On 6/21/06, Marcus Crafter <[EMAIL PROTECTED]> wrote:
> David Balmain wrote:
> > On 6/14/06, Marcus Crafter <[EMAIL PROTECTED]> wrote:
> > Hi Marcus,
> >
> > Sorry, this is a mistake in the docs. It doesn't make sense to open an
> > IndexReader with an anonymous RAMDirectory as it obviously won't
> > contain any index yet. The problem is that the IndexReader is trying
> > to read the segments file which it expects to be there but, since no
> > index has been written, there is no segments file. If you pass a
> > RAMDirectory that actually contains an index written by an IndexWriter
> > or Index class then it should work.
>
> Hi David,
>
> Thanks mate for the information. I actually get the same problem when
> attempting to use a writer:
>
> @ramDIr = RAMDirectory.new
> @writer = IndexWriter.new(@ramDir)
>
> That gives me:
>
> IOError: No file segments
>
> /sw/lib/ruby/gems/1.8/gems/ferret-0.9.3/lib/ferret/store/ram_store.rb:79:in
> `open_input'
>
> /sw/lib/ruby/gems/1.8/gems/ferret-0.9.3/lib/ferret/index/segment_infos.rb:70:in
> `read'
>
> /sw/lib/ruby/gems/1.8/gems/ferret-0.9.3/lib/ferret/index/index_writer.rb:108:in
> `initialize'
>
> /sw/lib/ruby/gems/1.8/gems/ferret-0.9.3/lib/ferret/store/directory.rb:135:in
> `while_locked'
>
> /sw/lib/ruby/gems/1.8/gems/ferret-0.9.3/lib/ferret/index/index_writer.rb:103:in
> `initialize'
> /sw/lib/ruby/1.8/monitor.rb:229:in `synchronize'
>
> /sw/lib/ruby/gems/1.8/gems/ferret-0.9.3/lib/ferret/index/index_writer.rb:102:in
> `initialize'
>
> I didn't think that was expected. Essentially I'm trying to the
> following equivalent Lucene code:
>
> protected void setUp() throws Exception
> {
> ramDir = new RAMDirectory();
> IndexWriter writer = new IndexWriter(ramDir, new
> StandardAnalyzer(),
> true);
> for (int i = 0; i < texts.length; i++)
> {
> addDoc(writer, texts[i]);
> }
>
> writer.optimize();
> writer.close();
> reader = IndexReader.open(ramDir);
> numHighlights = 0;
> }
>
> The only way I've been able to get it to work is by using an on disk
> index rather than a in-memory based one.
>
> Any thoughts?
You need to set the :create option to true. Or you could use the
:create_if_missing option, it doesn't really make any difference.

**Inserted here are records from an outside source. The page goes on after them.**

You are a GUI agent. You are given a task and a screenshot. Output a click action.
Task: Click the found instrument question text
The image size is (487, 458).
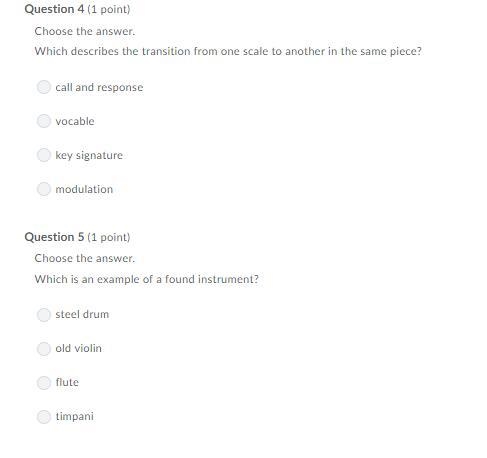[147, 279]
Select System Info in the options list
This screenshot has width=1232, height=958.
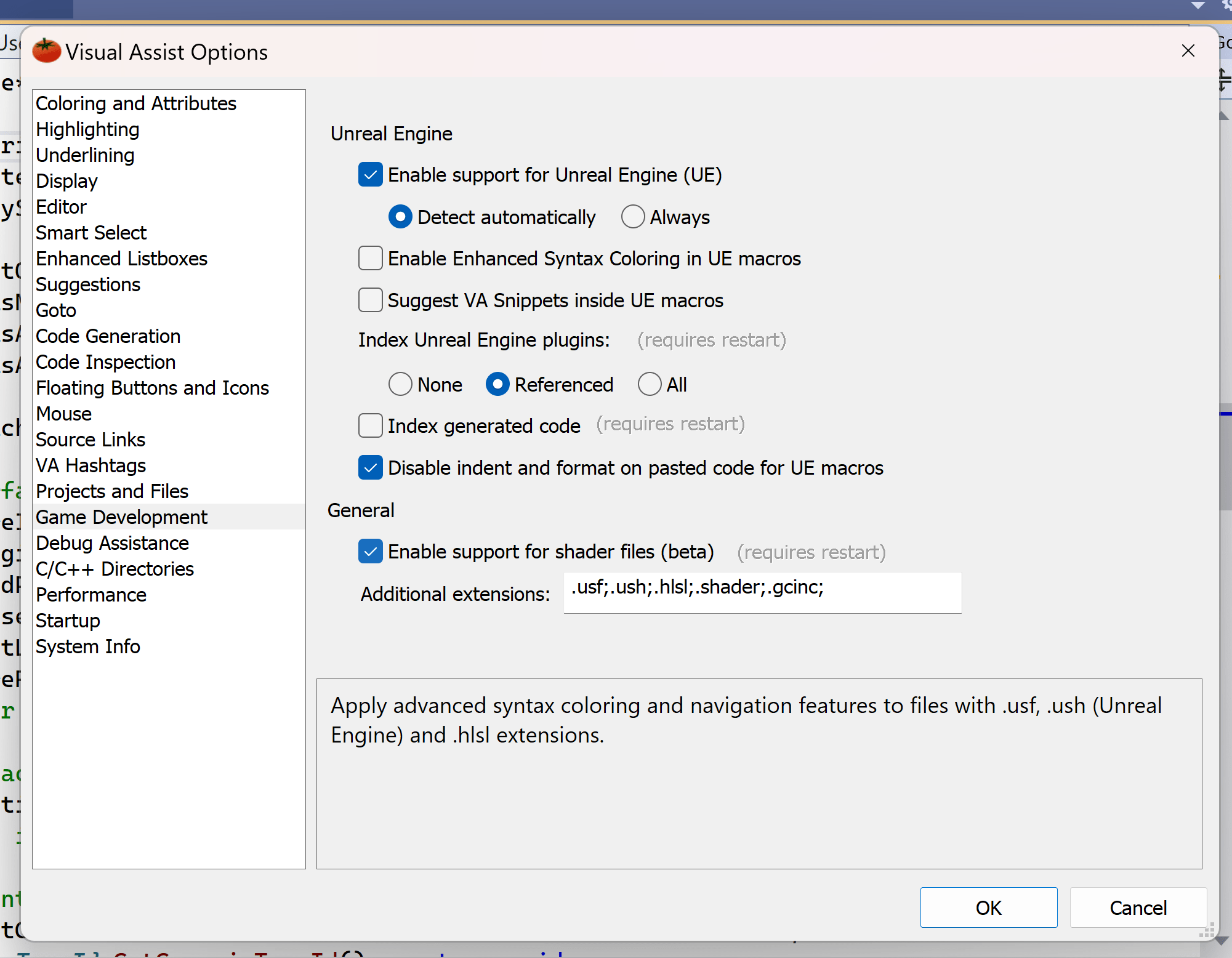88,646
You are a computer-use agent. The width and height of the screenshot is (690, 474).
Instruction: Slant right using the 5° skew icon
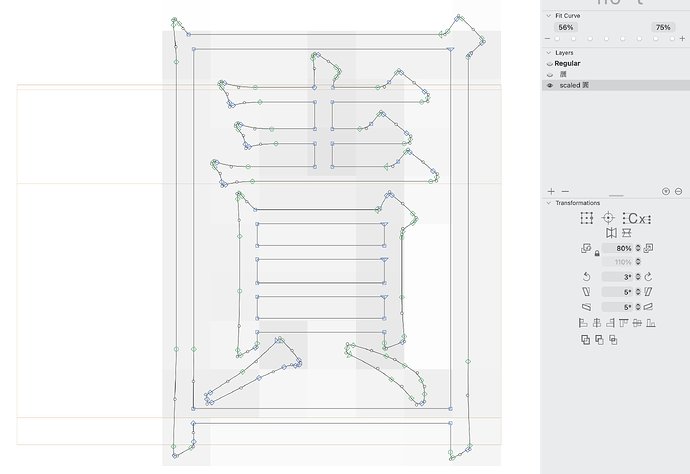(x=648, y=292)
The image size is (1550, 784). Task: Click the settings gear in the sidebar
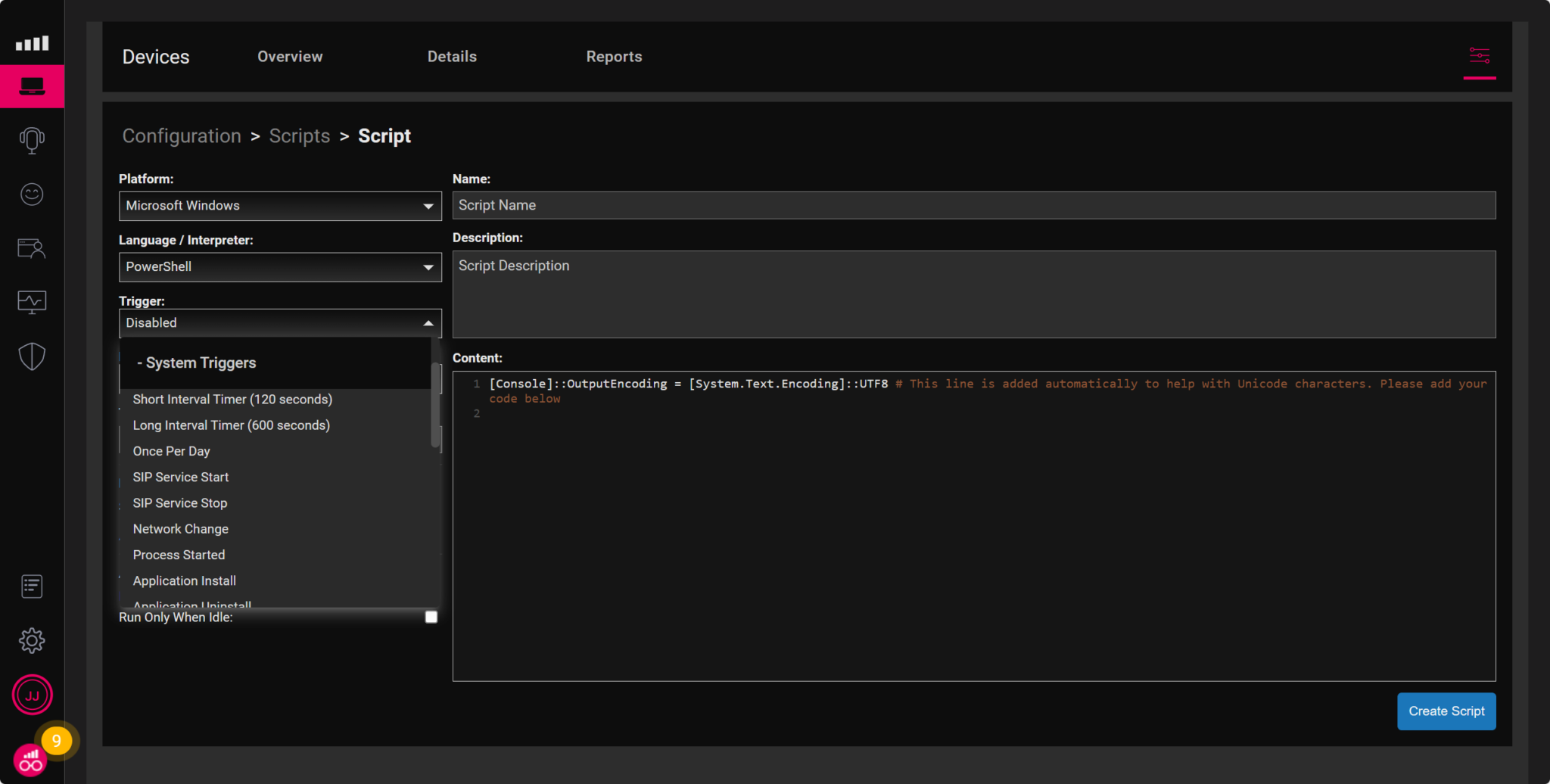click(32, 640)
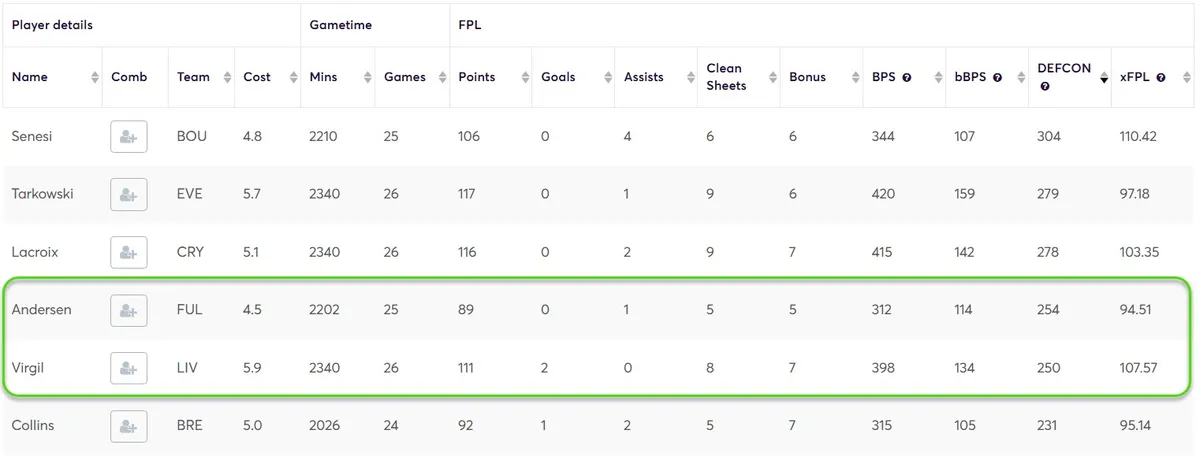Select Virgil's compare icon button
This screenshot has width=1200, height=456.
click(x=128, y=368)
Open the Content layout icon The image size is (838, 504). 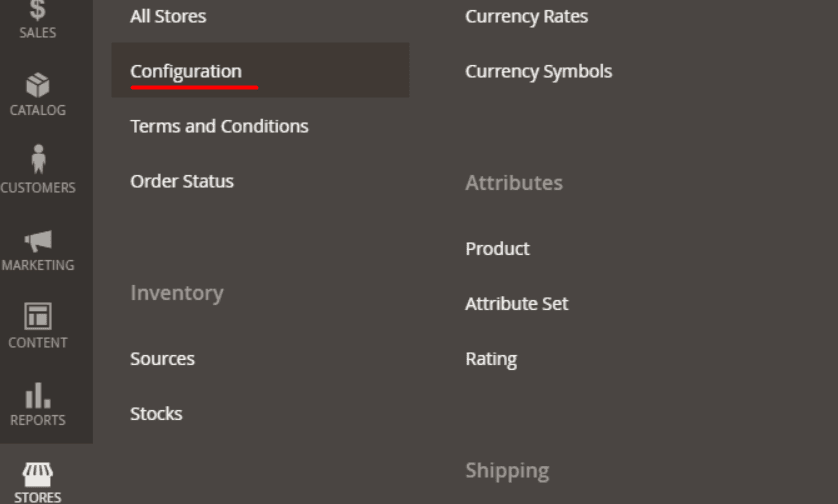38,316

Personally, I'd just use the Index class. You should only need to fall
back to the IndexWriter and IndexReader classes if you are doing more
advanced stuff with index like writing your own filters. Anyway here
is the code for your example;
def setup
ram_dir = RAMDirectory.new
writer = IndexWriter.new(nil, :create => true)
texts.each {|text| writer << text}
writer.optimize
writer.close
reader = IndexReader.open(ram_dir);
end
If you are having trouble debugging something you can try require
'rferret' instead of 'ferret'. This will use the pure Ruby version of
Ferret and you should be able to more easily find the problem.